Single by Tammy Wynette
- B-side: "(I'm Not) a Candle in the Wind"
- Released: April 1984
- Genre: Country
- Length: 2:51
- Label: Epic
- Songwriter(s): Paul Overstreet
- Producer(s): Jerry Crutchfield

Tammy Wynette singles chronology
| "Still in the Ring" (1983) | "Lonely Heart" (1984) | "Sometimes When We Touch" (1985) |

= Lonely Heart (Tammy Wynette song) =

"Lonely Heart" is a song written by Paul Overstreet that was originally recorded by American country artist Tammy Wynette. It was released as a single in 1984, reaching a charting position on the American country music chart the same year.

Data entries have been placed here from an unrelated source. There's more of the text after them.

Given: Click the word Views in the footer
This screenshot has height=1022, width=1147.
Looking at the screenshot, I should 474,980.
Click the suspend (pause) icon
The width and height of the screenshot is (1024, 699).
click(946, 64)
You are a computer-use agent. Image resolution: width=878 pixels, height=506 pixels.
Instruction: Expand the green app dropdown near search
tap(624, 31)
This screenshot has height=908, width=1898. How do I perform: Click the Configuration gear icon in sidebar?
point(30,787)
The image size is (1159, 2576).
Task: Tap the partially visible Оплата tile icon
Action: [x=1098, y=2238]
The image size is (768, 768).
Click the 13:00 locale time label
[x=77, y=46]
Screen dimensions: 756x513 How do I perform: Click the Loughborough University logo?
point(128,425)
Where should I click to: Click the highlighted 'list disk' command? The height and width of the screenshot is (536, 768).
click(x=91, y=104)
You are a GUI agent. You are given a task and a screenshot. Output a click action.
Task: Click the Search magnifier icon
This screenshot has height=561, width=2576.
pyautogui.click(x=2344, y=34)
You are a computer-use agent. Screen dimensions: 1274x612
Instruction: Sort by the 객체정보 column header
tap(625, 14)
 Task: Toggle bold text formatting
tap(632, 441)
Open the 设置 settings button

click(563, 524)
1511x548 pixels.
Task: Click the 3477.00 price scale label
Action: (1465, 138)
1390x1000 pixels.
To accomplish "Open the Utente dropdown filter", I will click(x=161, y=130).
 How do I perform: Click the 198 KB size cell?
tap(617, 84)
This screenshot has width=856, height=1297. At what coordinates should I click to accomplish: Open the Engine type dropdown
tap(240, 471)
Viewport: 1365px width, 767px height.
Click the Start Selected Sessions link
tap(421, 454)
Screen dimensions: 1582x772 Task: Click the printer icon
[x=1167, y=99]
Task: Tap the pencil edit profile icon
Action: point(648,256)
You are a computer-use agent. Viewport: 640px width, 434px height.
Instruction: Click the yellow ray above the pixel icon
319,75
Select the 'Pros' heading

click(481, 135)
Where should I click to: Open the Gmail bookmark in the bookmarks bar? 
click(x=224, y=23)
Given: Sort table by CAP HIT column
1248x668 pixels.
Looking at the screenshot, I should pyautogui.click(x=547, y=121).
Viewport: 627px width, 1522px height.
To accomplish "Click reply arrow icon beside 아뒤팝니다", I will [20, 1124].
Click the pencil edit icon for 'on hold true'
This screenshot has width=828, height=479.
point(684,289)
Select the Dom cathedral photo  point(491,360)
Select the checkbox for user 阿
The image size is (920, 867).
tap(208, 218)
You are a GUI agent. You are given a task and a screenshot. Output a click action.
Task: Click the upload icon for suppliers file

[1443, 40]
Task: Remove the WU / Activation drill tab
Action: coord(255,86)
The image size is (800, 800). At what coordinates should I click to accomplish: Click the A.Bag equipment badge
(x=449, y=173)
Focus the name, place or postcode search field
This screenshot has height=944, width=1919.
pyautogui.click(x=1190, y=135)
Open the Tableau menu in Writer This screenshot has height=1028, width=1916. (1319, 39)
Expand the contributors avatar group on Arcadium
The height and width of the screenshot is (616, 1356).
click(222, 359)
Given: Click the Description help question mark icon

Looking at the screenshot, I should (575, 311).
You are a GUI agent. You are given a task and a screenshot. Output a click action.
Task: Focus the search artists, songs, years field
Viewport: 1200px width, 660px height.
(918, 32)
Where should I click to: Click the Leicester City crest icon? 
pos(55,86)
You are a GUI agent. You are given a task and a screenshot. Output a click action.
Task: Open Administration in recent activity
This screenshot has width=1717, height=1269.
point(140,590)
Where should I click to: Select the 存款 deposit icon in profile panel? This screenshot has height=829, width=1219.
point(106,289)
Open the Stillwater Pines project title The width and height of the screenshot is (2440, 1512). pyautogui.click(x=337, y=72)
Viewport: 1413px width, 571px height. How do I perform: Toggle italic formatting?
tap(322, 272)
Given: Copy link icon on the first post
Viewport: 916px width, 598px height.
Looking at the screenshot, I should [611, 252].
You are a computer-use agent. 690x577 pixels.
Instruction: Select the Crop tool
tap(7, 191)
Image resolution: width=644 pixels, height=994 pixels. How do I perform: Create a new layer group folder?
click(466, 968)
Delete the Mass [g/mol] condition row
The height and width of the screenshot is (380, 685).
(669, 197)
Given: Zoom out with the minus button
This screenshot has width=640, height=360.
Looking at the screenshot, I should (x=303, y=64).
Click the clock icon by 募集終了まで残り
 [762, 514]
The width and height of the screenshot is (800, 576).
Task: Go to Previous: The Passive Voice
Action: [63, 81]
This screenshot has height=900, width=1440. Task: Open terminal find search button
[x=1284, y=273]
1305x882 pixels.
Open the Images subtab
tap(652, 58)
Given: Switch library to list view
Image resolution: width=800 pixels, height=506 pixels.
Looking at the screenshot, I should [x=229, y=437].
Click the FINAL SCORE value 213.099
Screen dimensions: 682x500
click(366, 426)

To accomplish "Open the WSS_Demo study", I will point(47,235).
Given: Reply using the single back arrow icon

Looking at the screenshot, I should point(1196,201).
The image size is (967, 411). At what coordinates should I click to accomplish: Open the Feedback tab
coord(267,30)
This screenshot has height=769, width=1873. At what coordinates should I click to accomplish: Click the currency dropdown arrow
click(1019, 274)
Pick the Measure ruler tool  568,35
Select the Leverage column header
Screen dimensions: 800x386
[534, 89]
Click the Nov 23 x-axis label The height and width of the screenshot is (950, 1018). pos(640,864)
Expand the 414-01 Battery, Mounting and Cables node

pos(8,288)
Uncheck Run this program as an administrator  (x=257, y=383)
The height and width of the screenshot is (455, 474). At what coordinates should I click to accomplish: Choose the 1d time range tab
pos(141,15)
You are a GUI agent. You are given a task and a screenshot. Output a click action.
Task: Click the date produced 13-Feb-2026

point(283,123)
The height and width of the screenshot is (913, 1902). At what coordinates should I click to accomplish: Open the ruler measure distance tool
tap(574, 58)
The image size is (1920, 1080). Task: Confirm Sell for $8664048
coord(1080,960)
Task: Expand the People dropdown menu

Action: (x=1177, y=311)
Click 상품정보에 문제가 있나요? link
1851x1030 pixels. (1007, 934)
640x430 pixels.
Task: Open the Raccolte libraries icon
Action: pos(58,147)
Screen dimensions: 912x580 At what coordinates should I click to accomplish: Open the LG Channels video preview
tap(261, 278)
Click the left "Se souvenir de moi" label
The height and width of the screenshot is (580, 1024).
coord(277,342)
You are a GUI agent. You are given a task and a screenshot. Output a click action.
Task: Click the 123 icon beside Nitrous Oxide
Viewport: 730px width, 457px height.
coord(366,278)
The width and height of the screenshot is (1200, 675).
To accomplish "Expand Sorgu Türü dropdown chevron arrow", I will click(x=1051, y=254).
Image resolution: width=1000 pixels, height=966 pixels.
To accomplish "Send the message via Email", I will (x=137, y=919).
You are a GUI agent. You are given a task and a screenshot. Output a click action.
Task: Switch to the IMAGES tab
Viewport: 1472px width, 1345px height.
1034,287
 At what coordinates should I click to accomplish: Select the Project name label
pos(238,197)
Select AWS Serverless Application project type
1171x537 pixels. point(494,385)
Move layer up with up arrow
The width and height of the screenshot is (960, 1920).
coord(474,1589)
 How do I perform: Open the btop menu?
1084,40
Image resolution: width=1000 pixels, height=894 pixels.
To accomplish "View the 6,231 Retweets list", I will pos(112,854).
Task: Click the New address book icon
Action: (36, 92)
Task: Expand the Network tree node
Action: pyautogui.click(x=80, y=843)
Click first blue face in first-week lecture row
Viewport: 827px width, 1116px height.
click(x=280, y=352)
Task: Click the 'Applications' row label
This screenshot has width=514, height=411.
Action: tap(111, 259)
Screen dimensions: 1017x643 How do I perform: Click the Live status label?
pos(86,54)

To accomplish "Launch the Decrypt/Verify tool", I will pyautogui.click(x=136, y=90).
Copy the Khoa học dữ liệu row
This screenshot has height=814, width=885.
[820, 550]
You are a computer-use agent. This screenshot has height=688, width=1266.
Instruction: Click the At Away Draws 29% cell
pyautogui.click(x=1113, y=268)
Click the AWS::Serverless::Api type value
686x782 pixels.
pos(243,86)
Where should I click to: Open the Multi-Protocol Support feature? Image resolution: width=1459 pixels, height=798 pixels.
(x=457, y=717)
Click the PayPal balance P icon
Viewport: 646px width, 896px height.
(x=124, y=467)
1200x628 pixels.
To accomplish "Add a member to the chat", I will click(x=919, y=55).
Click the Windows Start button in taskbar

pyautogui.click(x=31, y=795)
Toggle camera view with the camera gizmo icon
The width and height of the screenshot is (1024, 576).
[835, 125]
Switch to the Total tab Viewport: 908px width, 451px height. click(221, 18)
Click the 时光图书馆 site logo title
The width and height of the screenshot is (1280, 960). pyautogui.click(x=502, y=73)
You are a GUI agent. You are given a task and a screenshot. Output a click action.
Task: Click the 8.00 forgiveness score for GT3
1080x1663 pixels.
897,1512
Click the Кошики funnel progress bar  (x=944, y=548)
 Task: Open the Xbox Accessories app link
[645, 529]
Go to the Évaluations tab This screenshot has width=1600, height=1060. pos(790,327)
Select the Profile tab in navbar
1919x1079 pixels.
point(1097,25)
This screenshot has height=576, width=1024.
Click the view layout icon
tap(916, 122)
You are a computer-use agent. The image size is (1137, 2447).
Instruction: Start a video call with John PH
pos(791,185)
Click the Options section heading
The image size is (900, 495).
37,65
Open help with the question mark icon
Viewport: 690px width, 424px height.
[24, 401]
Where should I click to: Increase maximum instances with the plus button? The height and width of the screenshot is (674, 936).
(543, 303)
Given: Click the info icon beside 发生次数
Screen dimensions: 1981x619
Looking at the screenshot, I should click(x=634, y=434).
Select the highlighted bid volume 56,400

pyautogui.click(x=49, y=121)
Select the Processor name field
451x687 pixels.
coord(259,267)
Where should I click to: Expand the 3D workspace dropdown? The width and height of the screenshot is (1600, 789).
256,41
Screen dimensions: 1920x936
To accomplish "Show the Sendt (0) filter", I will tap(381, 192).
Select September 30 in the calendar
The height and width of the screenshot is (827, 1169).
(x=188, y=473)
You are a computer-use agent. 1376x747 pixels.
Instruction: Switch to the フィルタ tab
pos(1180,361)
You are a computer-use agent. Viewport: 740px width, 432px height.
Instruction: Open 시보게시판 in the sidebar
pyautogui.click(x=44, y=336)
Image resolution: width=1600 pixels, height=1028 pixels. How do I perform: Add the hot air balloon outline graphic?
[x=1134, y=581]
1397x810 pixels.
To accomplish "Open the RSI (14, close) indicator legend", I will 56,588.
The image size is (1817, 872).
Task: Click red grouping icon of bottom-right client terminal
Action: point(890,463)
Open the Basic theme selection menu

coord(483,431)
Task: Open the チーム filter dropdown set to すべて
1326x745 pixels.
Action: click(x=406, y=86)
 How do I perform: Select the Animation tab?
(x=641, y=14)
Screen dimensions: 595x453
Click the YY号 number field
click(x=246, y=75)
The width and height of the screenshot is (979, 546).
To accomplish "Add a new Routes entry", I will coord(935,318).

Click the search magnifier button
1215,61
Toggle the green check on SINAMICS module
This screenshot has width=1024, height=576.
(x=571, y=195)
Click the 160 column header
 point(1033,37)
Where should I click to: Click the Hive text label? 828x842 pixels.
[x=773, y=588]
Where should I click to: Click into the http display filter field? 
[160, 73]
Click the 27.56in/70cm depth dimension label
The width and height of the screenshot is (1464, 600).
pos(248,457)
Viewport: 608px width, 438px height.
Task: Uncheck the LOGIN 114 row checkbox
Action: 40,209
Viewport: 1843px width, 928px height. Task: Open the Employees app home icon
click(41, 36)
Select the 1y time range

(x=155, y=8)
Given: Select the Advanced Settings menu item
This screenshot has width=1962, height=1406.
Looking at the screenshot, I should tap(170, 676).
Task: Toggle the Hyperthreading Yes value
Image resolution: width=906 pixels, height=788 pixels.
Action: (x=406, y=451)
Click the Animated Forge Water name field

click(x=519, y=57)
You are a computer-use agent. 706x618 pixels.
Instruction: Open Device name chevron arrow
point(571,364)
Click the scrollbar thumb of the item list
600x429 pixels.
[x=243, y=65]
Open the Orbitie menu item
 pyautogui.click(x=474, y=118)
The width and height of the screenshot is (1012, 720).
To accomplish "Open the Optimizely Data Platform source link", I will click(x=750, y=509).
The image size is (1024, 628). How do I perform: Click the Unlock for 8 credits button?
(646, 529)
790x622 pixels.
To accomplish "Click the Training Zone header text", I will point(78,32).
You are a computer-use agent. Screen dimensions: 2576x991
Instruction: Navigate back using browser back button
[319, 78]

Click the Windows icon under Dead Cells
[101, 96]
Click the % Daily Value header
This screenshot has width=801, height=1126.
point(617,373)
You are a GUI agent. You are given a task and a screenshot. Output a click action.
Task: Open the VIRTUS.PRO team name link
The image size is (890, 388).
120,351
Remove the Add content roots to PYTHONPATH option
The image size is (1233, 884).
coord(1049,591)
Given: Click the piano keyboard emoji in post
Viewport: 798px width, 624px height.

==Background, release and chart performance==
Tammy Wynette was considered among country music's most popular female artists during the 1960s and 1970s. She had 20 number one Billboard country singles. Her popularity on the country chart began waning in the early 1980s. Several singles began reaching progressively lower positions following 1981. One of the singles Wynette recorded in the early 1980s was "Lonely Heart". The song was composed by Paul Overstreet.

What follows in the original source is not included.